Saved entries
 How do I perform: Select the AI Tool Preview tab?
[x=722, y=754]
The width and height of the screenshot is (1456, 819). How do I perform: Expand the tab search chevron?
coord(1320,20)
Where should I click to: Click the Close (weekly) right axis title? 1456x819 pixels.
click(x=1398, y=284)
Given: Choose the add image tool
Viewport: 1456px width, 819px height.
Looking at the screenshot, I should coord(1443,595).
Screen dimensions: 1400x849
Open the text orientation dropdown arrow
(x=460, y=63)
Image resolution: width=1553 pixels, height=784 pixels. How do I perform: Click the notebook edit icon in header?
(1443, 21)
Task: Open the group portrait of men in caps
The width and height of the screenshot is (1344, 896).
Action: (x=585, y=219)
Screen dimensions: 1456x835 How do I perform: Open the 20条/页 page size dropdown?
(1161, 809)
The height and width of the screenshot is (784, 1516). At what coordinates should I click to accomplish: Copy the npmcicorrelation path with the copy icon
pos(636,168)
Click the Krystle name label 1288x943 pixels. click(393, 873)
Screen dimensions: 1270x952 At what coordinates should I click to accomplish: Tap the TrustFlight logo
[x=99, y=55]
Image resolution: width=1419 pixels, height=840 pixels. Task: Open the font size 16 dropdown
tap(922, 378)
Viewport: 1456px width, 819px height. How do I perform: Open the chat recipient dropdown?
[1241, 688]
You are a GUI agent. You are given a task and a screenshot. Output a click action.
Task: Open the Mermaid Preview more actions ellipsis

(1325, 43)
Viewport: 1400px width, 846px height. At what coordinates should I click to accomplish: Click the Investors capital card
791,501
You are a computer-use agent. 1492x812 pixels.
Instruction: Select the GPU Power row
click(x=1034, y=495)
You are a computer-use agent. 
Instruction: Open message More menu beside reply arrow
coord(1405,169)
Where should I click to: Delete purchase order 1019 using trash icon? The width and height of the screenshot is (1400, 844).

# Your objective:
Each line of the data that holds "computer" should be reported.

# Answer section:
You are a computer-use agent. 1492x812 pixels.
You are a computer-use agent. 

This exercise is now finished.